EXCERPTED DATA:
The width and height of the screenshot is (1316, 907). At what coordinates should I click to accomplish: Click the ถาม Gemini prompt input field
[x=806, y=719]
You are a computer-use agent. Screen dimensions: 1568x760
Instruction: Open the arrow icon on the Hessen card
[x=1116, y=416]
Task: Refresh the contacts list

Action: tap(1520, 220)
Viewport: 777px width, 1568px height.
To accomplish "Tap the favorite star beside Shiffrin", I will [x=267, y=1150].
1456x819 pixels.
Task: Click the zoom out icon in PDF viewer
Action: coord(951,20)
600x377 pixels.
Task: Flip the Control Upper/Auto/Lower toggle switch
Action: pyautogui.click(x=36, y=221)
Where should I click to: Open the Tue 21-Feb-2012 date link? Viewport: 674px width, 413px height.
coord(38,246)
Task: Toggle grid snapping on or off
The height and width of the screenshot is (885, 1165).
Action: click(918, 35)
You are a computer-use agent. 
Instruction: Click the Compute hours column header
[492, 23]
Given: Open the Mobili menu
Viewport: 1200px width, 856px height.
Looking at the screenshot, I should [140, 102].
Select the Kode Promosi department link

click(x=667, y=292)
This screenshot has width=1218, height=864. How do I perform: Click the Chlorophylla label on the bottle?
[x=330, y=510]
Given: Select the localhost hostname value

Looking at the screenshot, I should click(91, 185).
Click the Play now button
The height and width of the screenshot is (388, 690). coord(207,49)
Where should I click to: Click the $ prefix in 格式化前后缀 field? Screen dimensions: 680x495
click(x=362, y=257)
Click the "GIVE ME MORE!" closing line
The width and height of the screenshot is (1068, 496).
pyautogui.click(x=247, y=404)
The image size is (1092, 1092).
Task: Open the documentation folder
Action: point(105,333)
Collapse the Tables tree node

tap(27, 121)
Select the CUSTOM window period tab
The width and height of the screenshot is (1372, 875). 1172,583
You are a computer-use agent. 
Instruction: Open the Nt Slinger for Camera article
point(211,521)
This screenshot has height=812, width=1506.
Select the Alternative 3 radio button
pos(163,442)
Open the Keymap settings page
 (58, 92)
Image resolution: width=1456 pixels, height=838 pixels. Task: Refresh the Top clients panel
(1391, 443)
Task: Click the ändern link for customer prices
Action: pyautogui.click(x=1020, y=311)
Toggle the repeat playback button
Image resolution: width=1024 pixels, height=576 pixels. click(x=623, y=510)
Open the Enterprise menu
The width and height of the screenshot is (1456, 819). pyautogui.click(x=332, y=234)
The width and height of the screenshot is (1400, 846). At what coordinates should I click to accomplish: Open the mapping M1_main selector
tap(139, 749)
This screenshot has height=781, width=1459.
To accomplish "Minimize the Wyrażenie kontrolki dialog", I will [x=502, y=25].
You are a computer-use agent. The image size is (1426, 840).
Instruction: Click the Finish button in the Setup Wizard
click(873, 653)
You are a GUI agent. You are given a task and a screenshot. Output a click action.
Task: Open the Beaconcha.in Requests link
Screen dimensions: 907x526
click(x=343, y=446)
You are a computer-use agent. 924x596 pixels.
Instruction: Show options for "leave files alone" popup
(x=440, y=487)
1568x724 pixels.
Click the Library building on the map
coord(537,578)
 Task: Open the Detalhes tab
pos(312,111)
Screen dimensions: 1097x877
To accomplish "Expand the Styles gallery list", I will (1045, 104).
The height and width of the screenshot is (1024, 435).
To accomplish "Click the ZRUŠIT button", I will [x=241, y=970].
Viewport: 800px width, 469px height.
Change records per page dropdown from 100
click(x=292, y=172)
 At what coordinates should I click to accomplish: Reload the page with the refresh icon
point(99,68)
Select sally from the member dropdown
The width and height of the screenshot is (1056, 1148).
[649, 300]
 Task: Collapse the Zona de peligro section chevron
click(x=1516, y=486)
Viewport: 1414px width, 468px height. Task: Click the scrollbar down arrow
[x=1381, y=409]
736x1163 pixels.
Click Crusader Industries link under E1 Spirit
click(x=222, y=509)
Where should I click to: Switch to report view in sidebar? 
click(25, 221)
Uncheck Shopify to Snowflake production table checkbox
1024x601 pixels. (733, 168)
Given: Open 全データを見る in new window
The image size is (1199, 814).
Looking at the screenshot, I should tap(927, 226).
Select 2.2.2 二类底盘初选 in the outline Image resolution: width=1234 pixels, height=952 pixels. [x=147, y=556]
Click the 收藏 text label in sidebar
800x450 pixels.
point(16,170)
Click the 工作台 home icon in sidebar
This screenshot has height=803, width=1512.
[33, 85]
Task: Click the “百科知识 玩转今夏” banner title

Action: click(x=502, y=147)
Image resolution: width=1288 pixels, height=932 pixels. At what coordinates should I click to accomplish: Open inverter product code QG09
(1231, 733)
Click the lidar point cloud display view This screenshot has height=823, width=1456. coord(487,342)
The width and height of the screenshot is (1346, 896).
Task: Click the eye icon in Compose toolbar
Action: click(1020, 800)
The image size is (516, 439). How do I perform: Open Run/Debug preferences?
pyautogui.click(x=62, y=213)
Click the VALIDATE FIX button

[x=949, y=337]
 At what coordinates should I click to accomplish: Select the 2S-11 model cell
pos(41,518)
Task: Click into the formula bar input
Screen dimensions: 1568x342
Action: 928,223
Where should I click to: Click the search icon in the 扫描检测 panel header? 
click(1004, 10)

PROMPT:
Reproduce all of the lines above verbatim.

SOLUTION TO THIS PROBLEM:
The width and height of the screenshot is (1316, 907). At what coordinates should I click to accomplish: Click the ถาม Gemini prompt input field
[x=806, y=719]
You are a computer-use agent. Screen dimensions: 1568x760
Instruction: Open the arrow icon on the Hessen card
[x=1116, y=416]
Task: Refresh the contacts list

Action: tap(1520, 220)
Viewport: 777px width, 1568px height.
To accomplish "Tap the favorite star beside Shiffrin", I will [x=267, y=1150].
1456x819 pixels.
Task: Click the zoom out icon in PDF viewer
Action: coord(951,20)
600x377 pixels.
Task: Flip the Control Upper/Auto/Lower toggle switch
Action: pyautogui.click(x=36, y=221)
Where should I click to: Open the Tue 21-Feb-2012 date link? Viewport: 674px width, 413px height.
coord(38,246)
Task: Toggle grid snapping on or off
The height and width of the screenshot is (885, 1165).
Action: click(918, 35)
You are a computer-use agent. 
Instruction: Click the Compute hours column header
[492, 23]
Given: Open the Mobili menu
Viewport: 1200px width, 856px height.
Looking at the screenshot, I should [140, 102].
Select the Kode Promosi department link

click(x=667, y=292)
This screenshot has width=1218, height=864. How do I perform: Click the Chlorophylla label on the bottle?
[x=330, y=510]
Given: Select the localhost hostname value

Looking at the screenshot, I should click(91, 185).
Click the Play now button
The height and width of the screenshot is (388, 690). coord(207,49)
Where should I click to: Click the $ prefix in 格式化前后缀 field? Screen dimensions: 680x495
click(x=362, y=257)
Click the "GIVE ME MORE!" closing line
The width and height of the screenshot is (1068, 496).
pyautogui.click(x=247, y=404)
The image size is (1092, 1092).
Task: Open the documentation folder
Action: point(105,333)
Collapse the Tables tree node

tap(27, 121)
Select the CUSTOM window period tab
The width and height of the screenshot is (1372, 875). 1172,583
You are a computer-use agent. 
Instruction: Open the Nt Slinger for Camera article
point(211,521)
This screenshot has height=812, width=1506.
Select the Alternative 3 radio button
pos(163,442)
Open the Keymap settings page
 (58, 92)
Image resolution: width=1456 pixels, height=838 pixels. Task: Refresh the Top clients panel
(1391, 443)
Task: Click the ändern link for customer prices
Action: pyautogui.click(x=1020, y=311)
Toggle the repeat playback button
Image resolution: width=1024 pixels, height=576 pixels. click(x=623, y=510)
Open the Enterprise menu
The width and height of the screenshot is (1456, 819). pyautogui.click(x=332, y=234)
The width and height of the screenshot is (1400, 846). At what coordinates should I click to accomplish: Open the mapping M1_main selector
tap(139, 749)
This screenshot has height=781, width=1459.
To accomplish "Minimize the Wyrażenie kontrolki dialog", I will [x=502, y=25].
You are a computer-use agent. The image size is (1426, 840).
Instruction: Click the Finish button in the Setup Wizard
click(873, 653)
You are a GUI agent. You are given a task and a screenshot. Output a click action.
Task: Open the Beaconcha.in Requests link
Screen dimensions: 907x526
click(x=343, y=446)
You are a computer-use agent. 924x596 pixels.
Instruction: Show options for "leave files alone" popup
(x=440, y=487)
1568x724 pixels.
Click the Library building on the map
coord(537,578)
 Task: Open the Detalhes tab
pos(312,111)
Screen dimensions: 1097x877
To accomplish "Expand the Styles gallery list", I will (1045, 104).
The height and width of the screenshot is (1024, 435).
To accomplish "Click the ZRUŠIT button", I will [x=241, y=970].
Viewport: 800px width, 469px height.
Change records per page dropdown from 100
click(x=292, y=172)
 At what coordinates should I click to accomplish: Reload the page with the refresh icon
point(99,68)
Select sally from the member dropdown
The width and height of the screenshot is (1056, 1148).
[649, 300]
 Task: Collapse the Zona de peligro section chevron
click(x=1516, y=486)
Viewport: 1414px width, 468px height. Task: Click the scrollbar down arrow
[x=1381, y=409]
736x1163 pixels.
Click Crusader Industries link under E1 Spirit
click(x=222, y=509)
Where should I click to: Switch to report view in sidebar? 
click(25, 221)
Uncheck Shopify to Snowflake production table checkbox
1024x601 pixels. (733, 168)
Given: Open 全データを見る in new window
The image size is (1199, 814).
Looking at the screenshot, I should tap(927, 226).
Select 2.2.2 二类底盘初选 in the outline Image resolution: width=1234 pixels, height=952 pixels. [x=147, y=556]
Click the 收藏 text label in sidebar
800x450 pixels.
point(16,170)
Click the 工作台 home icon in sidebar
This screenshot has height=803, width=1512.
[33, 85]
Task: Click the “百科知识 玩转今夏” banner title

Action: click(x=502, y=147)
Image resolution: width=1288 pixels, height=932 pixels. At what coordinates should I click to accomplish: Open inverter product code QG09
(1231, 733)
Click the lidar point cloud display view This screenshot has height=823, width=1456. coord(487,342)
The width and height of the screenshot is (1346, 896).
Task: Click the eye icon in Compose toolbar
Action: click(1020, 800)
The image size is (516, 439). How do I perform: Open Run/Debug preferences?
pyautogui.click(x=62, y=213)
Click the VALIDATE FIX button

[x=949, y=337]
 At what coordinates should I click to accomplish: Select the 2S-11 model cell
pos(41,518)
Task: Click into the formula bar input
Screen dimensions: 1568x342
Action: 928,223
Where should I click to: Click the search icon in the 扫描检测 panel header? 
click(1004, 10)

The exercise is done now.